Myomectomy

Uterine fibroids are non-cancerous tumors which are surgically removed through a procedure called myomectomy. Uterine fibroids are the most common type of tumors affecting women of childbearing age.  Myomectomy is done to preserve a woman’s childbearing capacity as only the fibroids are removed and not the uterus.  Myomectomy is a very effective procedure in treating uterine fibroids and its symptoms.

Risks

Complications related to myomectomy are relatively less, although it has its own set of risks and challenges.

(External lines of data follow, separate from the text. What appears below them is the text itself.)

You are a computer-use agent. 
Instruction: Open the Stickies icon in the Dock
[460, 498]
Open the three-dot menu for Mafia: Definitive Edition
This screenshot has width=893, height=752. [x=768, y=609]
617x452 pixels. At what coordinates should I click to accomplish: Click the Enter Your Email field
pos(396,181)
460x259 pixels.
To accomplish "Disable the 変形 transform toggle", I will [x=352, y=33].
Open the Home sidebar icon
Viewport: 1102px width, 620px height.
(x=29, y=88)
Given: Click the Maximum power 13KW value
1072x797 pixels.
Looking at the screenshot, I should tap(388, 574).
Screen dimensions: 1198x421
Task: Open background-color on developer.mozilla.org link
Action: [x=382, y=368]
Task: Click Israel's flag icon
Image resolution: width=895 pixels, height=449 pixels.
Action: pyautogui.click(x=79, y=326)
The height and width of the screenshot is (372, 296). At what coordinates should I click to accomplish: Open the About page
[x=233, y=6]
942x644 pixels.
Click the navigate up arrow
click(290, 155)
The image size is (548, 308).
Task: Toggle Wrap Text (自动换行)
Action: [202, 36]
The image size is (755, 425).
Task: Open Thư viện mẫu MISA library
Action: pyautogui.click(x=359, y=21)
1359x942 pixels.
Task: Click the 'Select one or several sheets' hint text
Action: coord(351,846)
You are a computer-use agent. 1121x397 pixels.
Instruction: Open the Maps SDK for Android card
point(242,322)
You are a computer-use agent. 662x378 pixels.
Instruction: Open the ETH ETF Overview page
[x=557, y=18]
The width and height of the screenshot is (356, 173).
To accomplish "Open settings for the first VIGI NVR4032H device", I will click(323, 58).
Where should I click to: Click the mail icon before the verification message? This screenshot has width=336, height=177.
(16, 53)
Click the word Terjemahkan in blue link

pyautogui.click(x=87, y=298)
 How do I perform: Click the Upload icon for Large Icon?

  • Excessive Blood Loss: Since the main symptom of uterine fibroid is heavy bleeding, surgeons have to be extra careful to minimise blood loss when making an incision.  Increasing red blood cell count is also essential before undergoing this procedure.   During myomectomy, blood supply to the uterine vessels and fibroid is blocked with the help of medications to ensure minimal bleeding while making an incision.
  • Scar Tissue: Bands of scar tissue can form due to the uterine incision.  These scar tissues can affect the adjacent organs or block the fallopian tubes.  Rarely, scar tissues can also develop form inside the uterus resulting in light bleeding.
  • Complications During Childbirth: It is not advisable to have normal vaginal delivery following myomectomy and doctors usually recommend Caesarean section if you have had myomectomy.
  • Rare chance of spreading a cancerous tumor: If a cancerous tumor has been wrongly diagnosed as a fibroid, there is a risk of cancer spreading while removing small pieces of fibroid through the small incision.